"There's no accountin' for tastes, you know," said Bill. "Oh, Blimey, that's done it," he cried, stooping low as a shell exploded overhead, and drove a number of bullets into the roof. The old woman raised her head for a moment and crossed herself, then she continued her work; the daughter looked at Bill, laughed, and punched him on the shoulder. In the action there was a certain contempt, and Bill forthwith relapsed into silence and troubled the girl no further. When we got out to our work again he spoke.

"She was a fine hefty wench," he said, "I'm tip over toes in love with her."

"She's not one that I'd fancy," said Stoner.

"Her finger nails are so blunt," mumbled Pryor, "I never could stand a woman with blunt finger nails."

"What is your ideal of a perfect woman, Pryor?" I asked.

"There is no perfect woman," was his answer, "none that comes up to my ideal of beauty. Has she a fair brow? It's merely a space for wrinkles. Are her eyes bright? What years of horror when you watch them grow watery and weak with age. Are her teeth pearly white? The toothache grips them and wears them down to black and yellow stumps. Is her body graceful, her waist slender, her figure upright. She becomes a mother, and every line of her person is distorted, she becomes a nightmare to you. Ah, perfect woman! They could not fashion you in Eden! When I think of a woman washing herself! Ugh! Your divinity washes the dust from her hair and particles of boiled beef from between her teeth! Think of it, Horatio!"
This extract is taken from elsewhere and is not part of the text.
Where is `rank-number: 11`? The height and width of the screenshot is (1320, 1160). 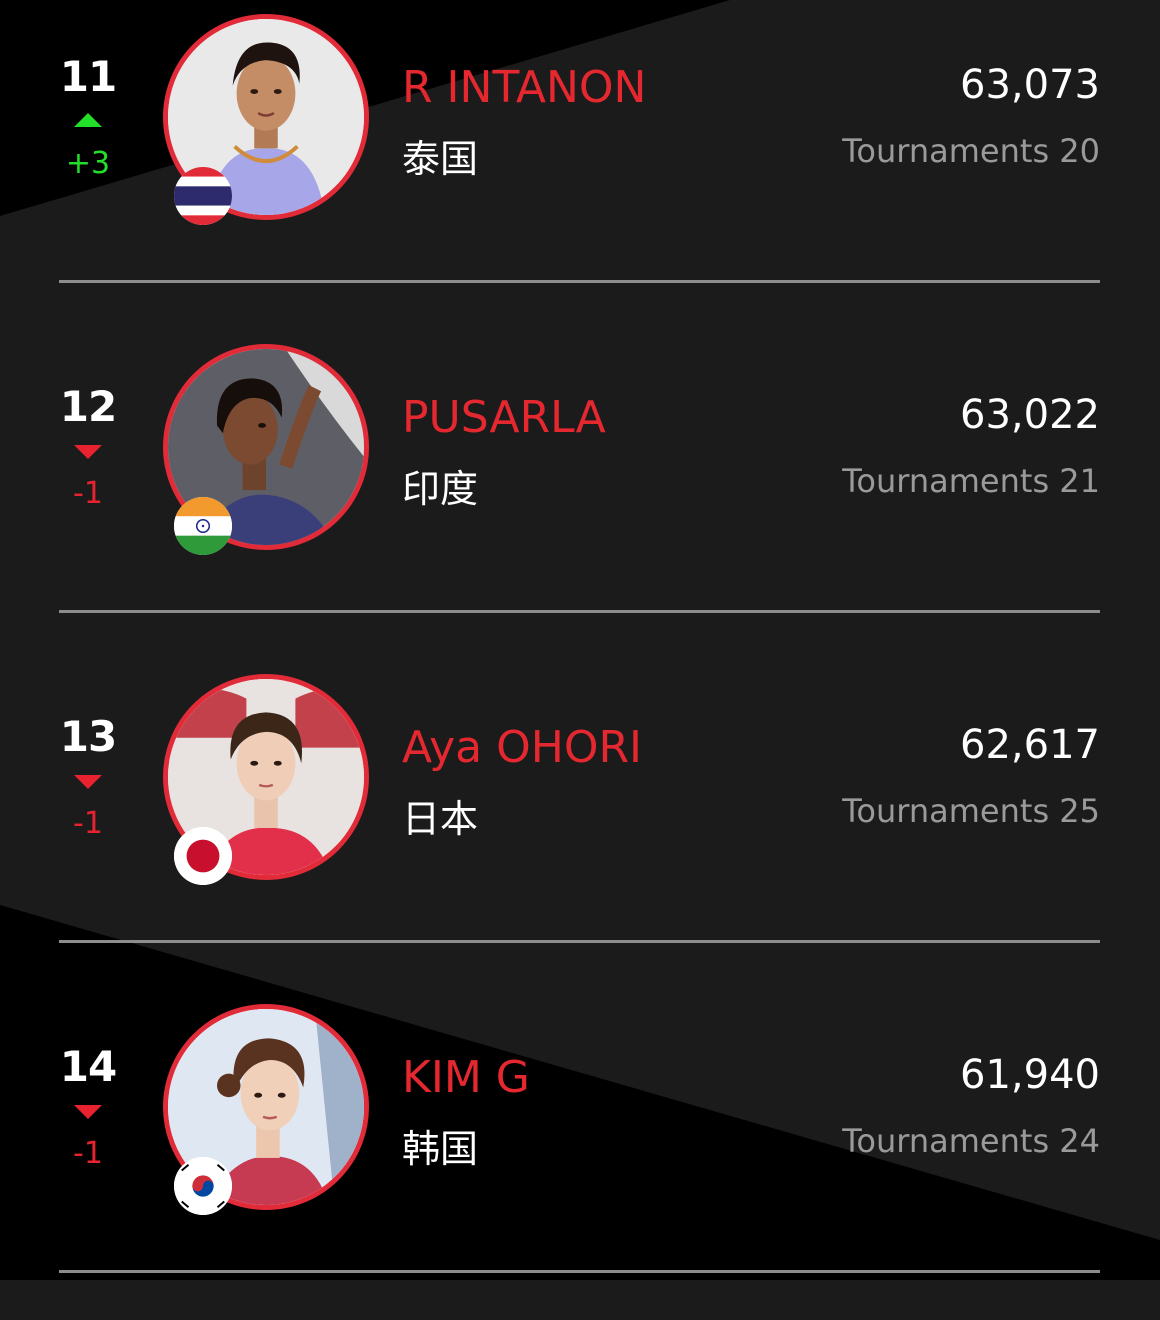
rank-number: 11 is located at coordinates (88, 76).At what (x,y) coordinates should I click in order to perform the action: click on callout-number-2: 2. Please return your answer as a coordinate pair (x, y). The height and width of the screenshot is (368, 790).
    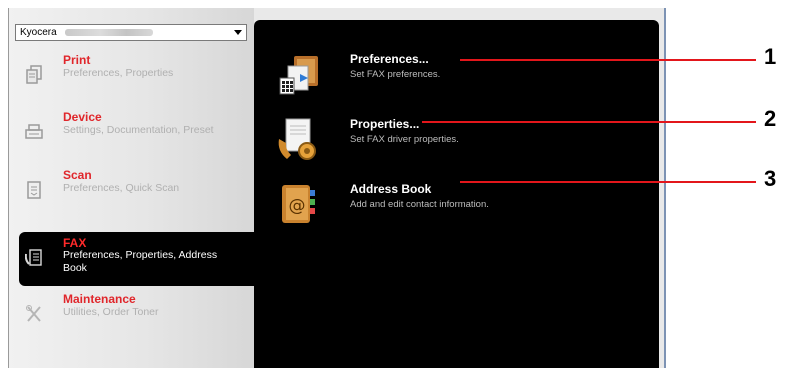
    Looking at the image, I should click on (770, 118). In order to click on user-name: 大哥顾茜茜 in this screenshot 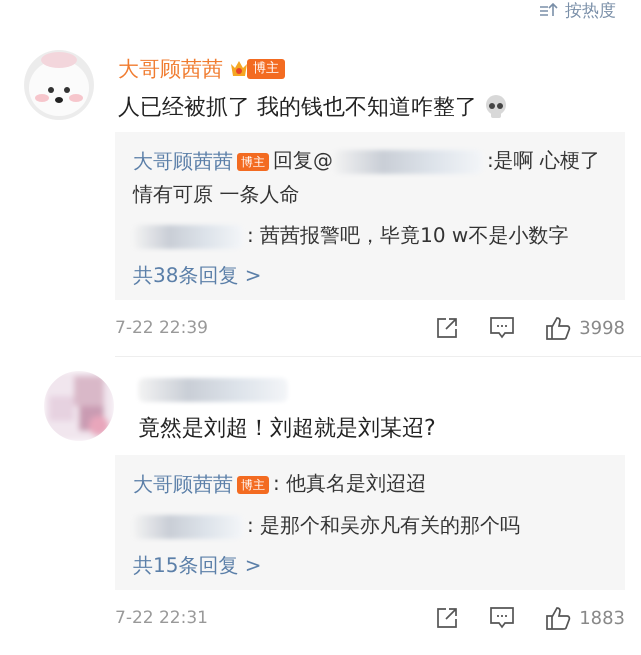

"Nark it, you fool," said Bill, lifting a fag end from the bottom of the trench and lighting it at mine. "Blimey, you're balmy as nineteen maggots!"

It was a few days after this incident that, in the course of a talk with Stoner, the subject of trenches cropped up.

"There are trenches and trenches," he remarked, as we were cutting poppies from the parapet and flinging the flowers to the superior slope. "There are some as I almost like, some as I don't like, and some so bad that I almost ran away from them."

For myself I dislike the narrow trench, the one in which the left side keeps fraying the cloth of your sleeve, and the right side strives to open furrows in your hand. You get a surfeit of damp, earthy smell in your nostrils, a choking sensation in your throat, for the place is suffocating. The narrow trench is the safest, and most of the English communication trenches are narrow—so narrow, indeed, that a man with a pack often gets held, and sticks there until his comrades pull him clear.